Jedes der Herbstlande verkörpert einen Monat. Genau die auch in der Realität vorherrschende Stimmung fangen die einzelnen Teile ein; von der Leichtigkeit und Fröhlichkeit des Septembers, in dem noch nichts verloren zu sein scheint bis hin zu den düsteren Abgründen, die sich im November auftun. Der rote Faden liegt fest in den Händen der Autoren, sie alle arbeiten gezielt auf den Abschluss hin, der konsequent durchgezogen wird.

Ein weiterer Pluspunkt und das Tüpfelchen auf dem „I“ sind auch die feinen Zeichnungen von Jana Damaris Reich, die die Texte begleiten und unterstützen, genau den Ton finden, den sie haben müssen, um zwischen Märchen und Realität zu bleiben.

Auch im Reisejournal, in dem man die einzelnen Stationen von Scarletts Wanderung noch einmal nachvollziehen kann und das Einiges an Hintergrundinformationen bietet, die im Roman untergegangen wären, kommen die Illustrationen gut zum Tragen.

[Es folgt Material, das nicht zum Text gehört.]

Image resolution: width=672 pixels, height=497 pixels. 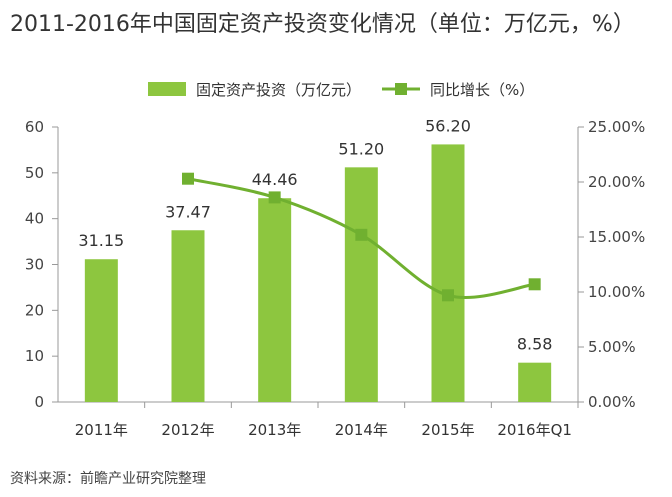 I want to click on growth-line, so click(x=362, y=237).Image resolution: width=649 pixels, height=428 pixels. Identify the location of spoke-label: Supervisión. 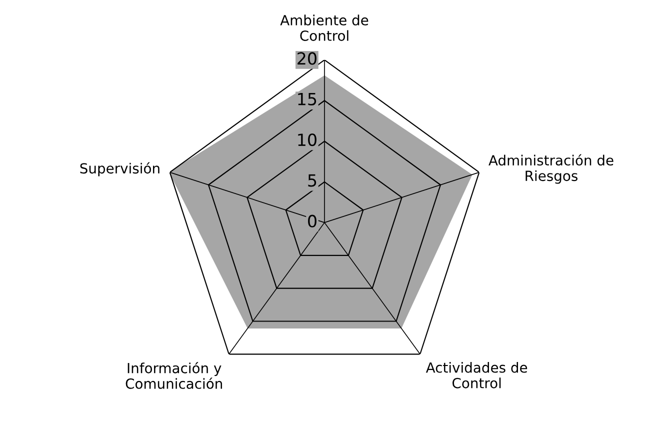
(120, 169).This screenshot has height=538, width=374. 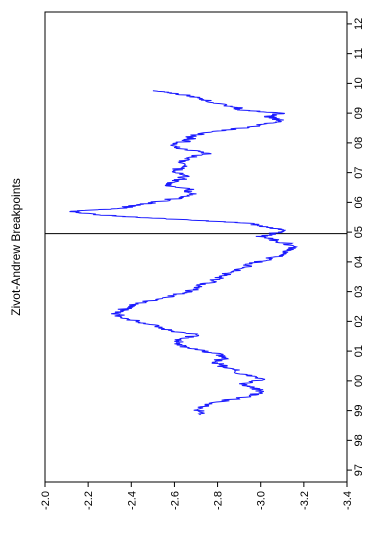 What do you see at coordinates (359, 410) in the screenshot?
I see `x-tick-label: 99` at bounding box center [359, 410].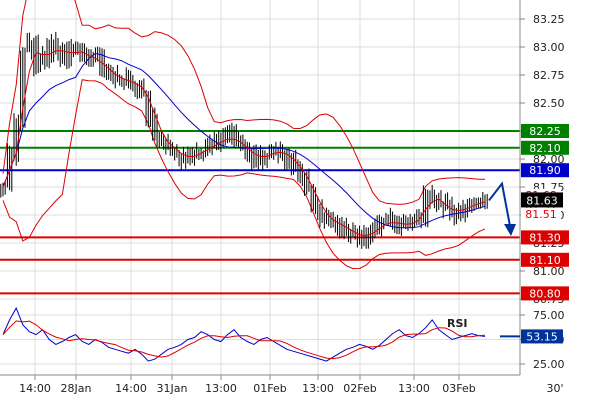 The width and height of the screenshot is (590, 400). What do you see at coordinates (549, 104) in the screenshot?
I see `y-tick-label: 82.50` at bounding box center [549, 104].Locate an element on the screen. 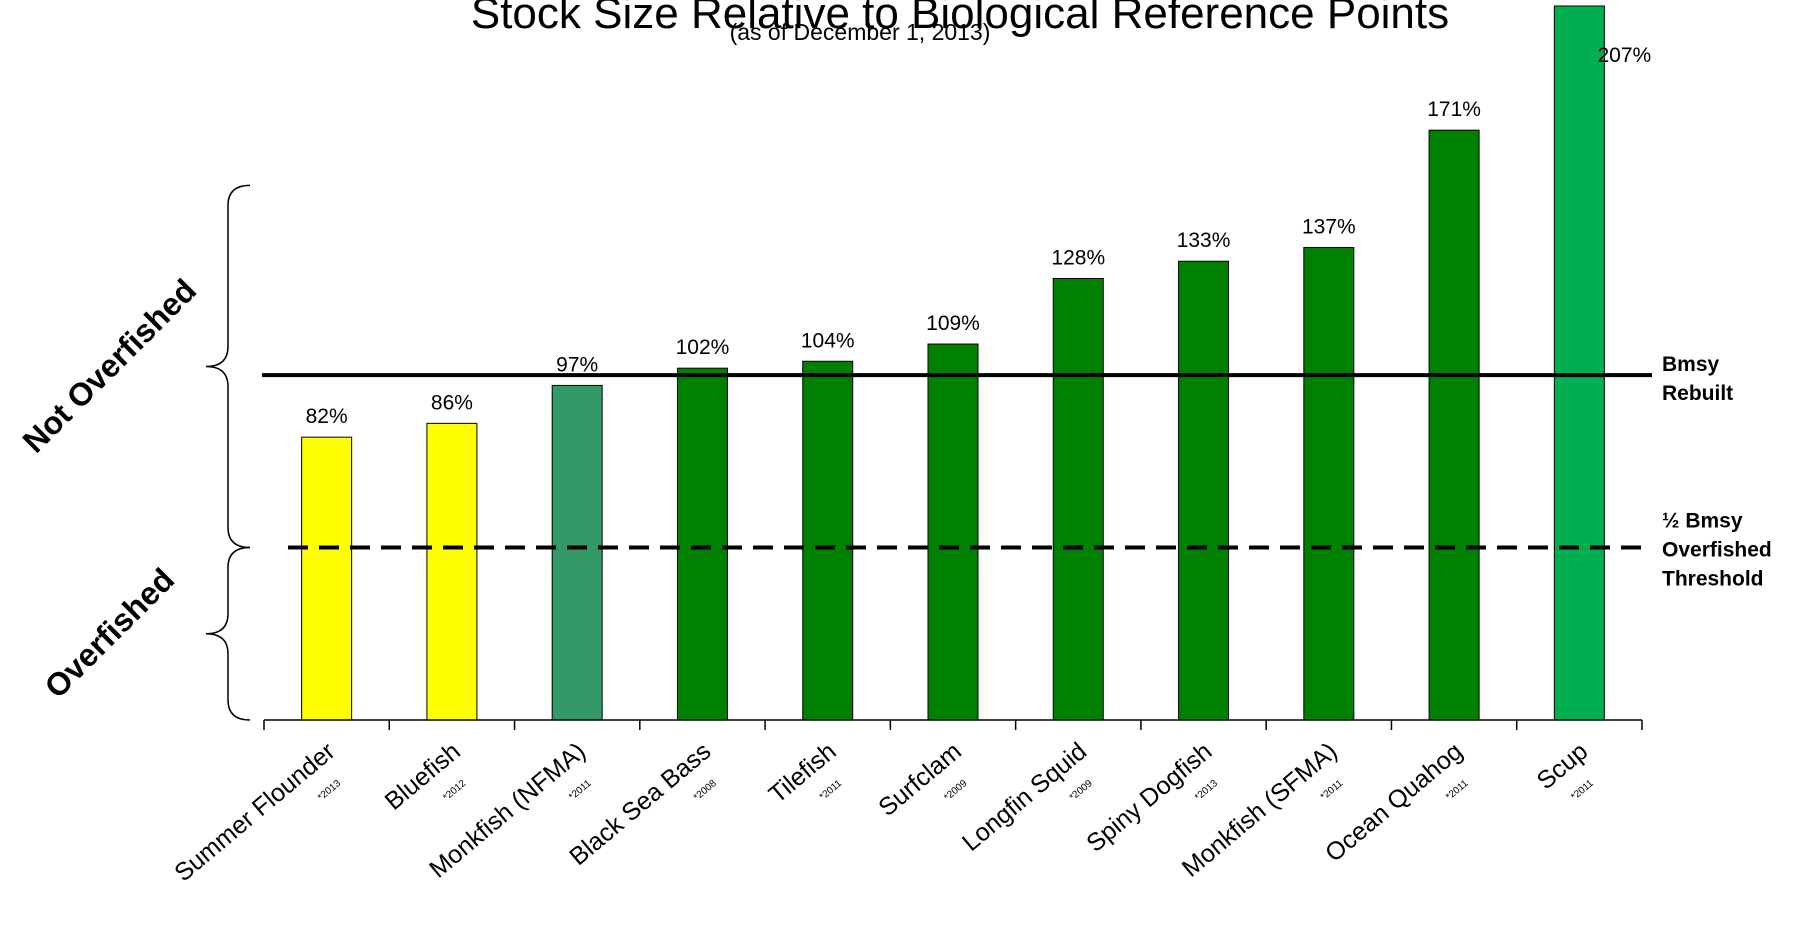 The image size is (1811, 933). value-label-tilefish: 104% is located at coordinates (828, 340).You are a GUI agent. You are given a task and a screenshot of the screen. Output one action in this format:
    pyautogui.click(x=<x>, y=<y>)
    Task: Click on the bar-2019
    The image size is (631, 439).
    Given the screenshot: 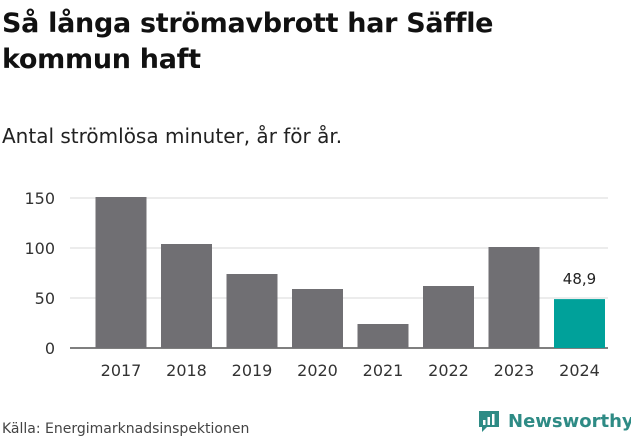 What is the action you would take?
    pyautogui.click(x=252, y=311)
     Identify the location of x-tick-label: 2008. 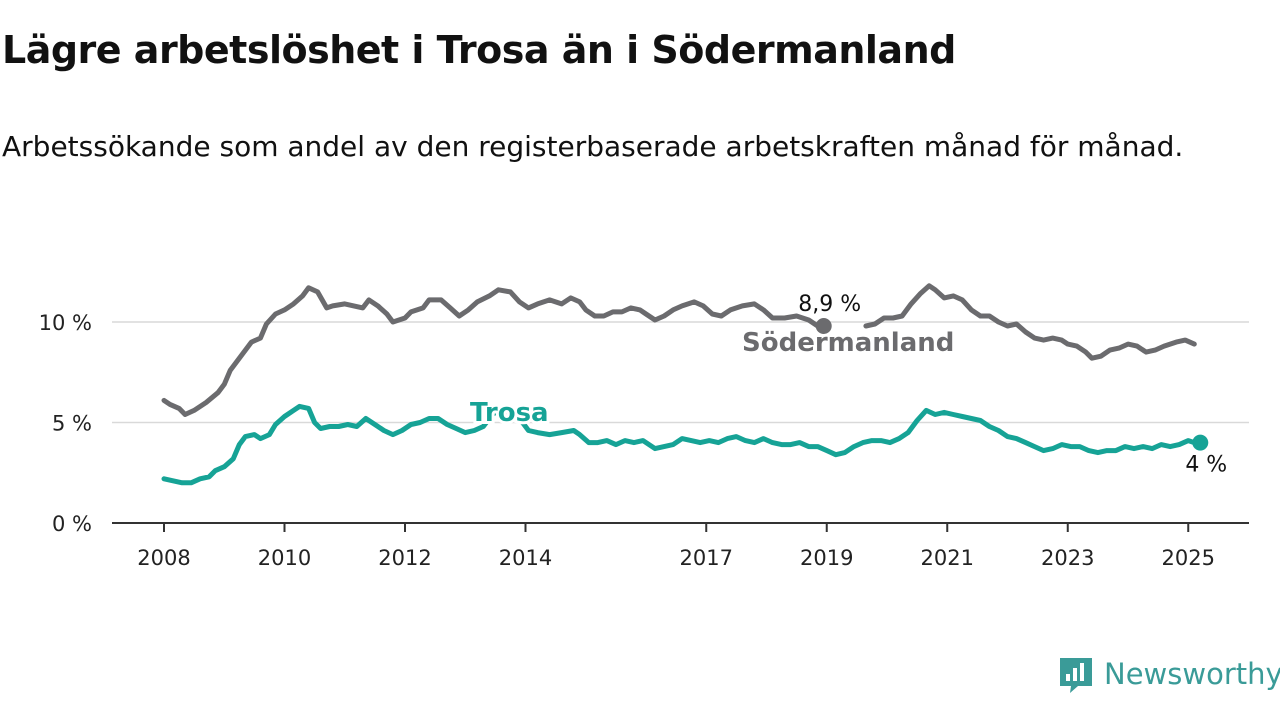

„Herbstlande“ bietet ein modernes Märchen mit vielleicht sehr vertrauten Motiven und Klischees, aber gerade die eigenständige Neuinterpretation vieler Elemente ist es, die das Buch zu einer Perle macht. Denn hier stimmt alles: angefangen mit der Atmosphäre und Ausarbeitung des Hintergrunds und der Figuren, bis hin zur spannenden Handlung, die mit vielen kleinen aber feinen Wendungen, interessanten Entwicklungen und Details sowie einem sehr konsequenten Ende punkten kann.